Start of Block
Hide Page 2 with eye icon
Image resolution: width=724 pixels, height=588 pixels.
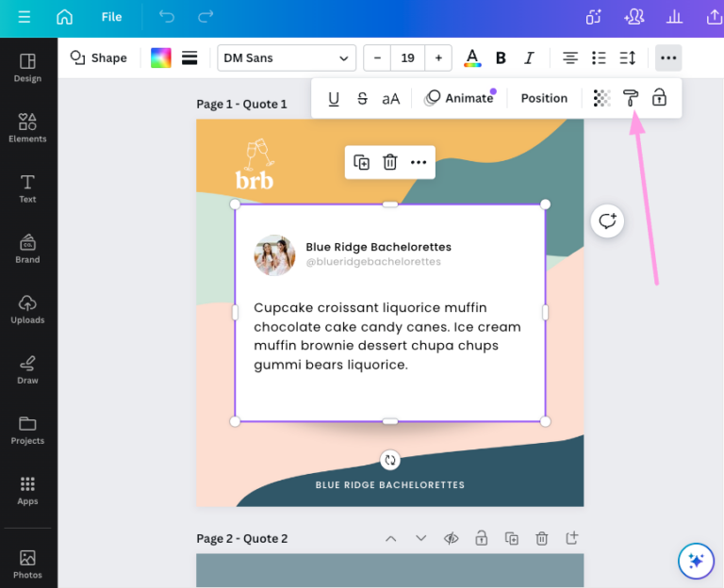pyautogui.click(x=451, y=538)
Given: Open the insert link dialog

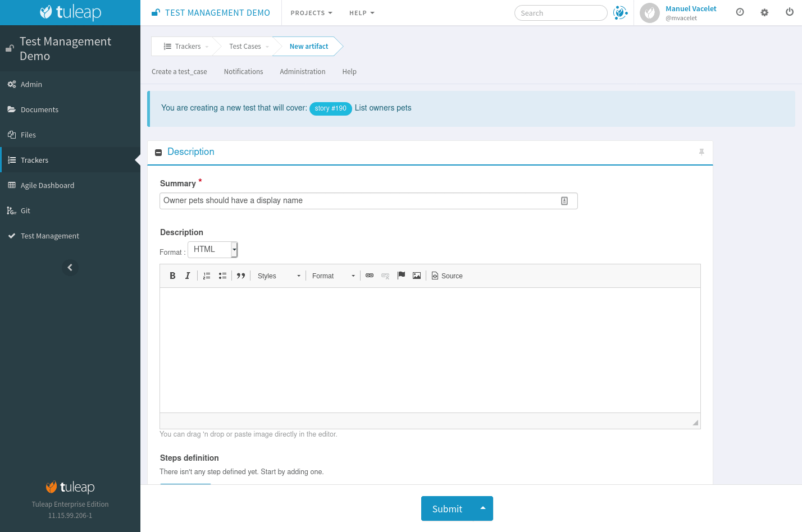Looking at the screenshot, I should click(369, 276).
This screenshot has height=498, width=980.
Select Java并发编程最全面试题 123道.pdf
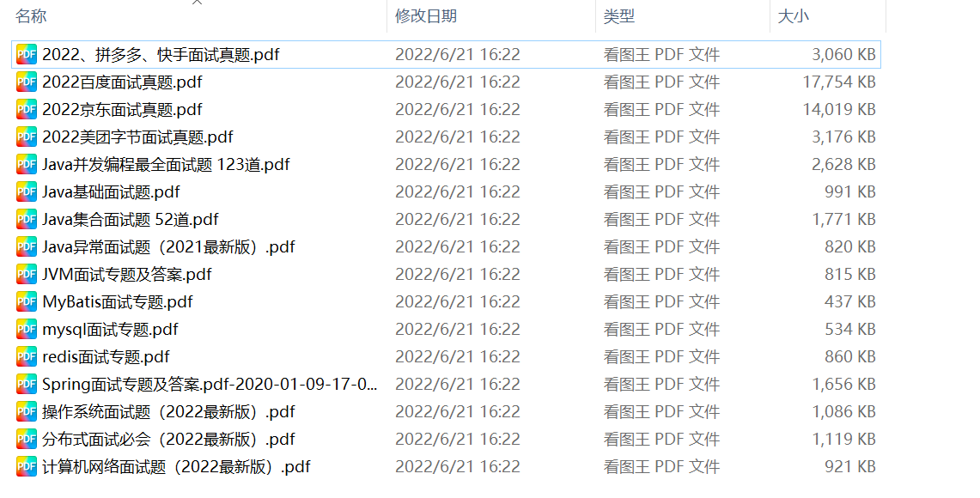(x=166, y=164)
End of Block
Start of Block
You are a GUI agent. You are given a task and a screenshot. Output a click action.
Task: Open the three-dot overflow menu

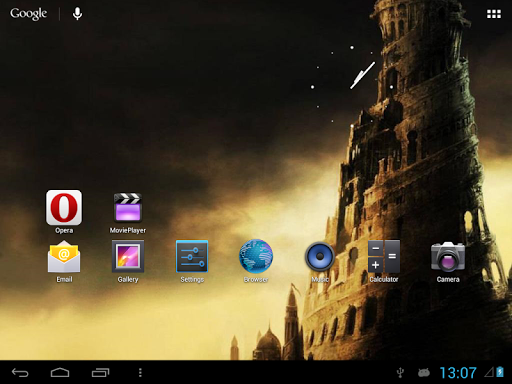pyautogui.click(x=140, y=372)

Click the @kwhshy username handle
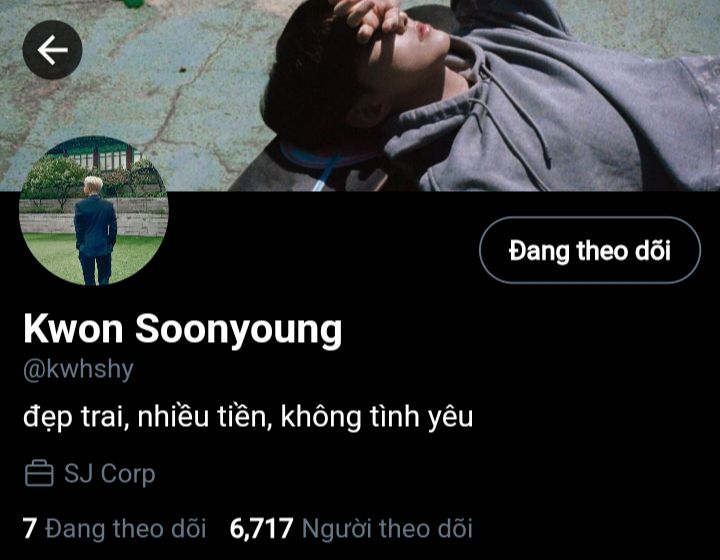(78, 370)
End of Block
Look above for the line with "Hide Page 2 with eye icon" and the line with "This screenshot has height=498, width=980.". Copy them and every line between, exactly, but no pictures.

*Output for this task*.
Hide Page 2 with eye icon
Image resolution: width=724 pixels, height=588 pixels.
pyautogui.click(x=451, y=538)
Given: Open the insert link dialog

Looking at the screenshot, I should click(369, 276).
This screenshot has height=498, width=980.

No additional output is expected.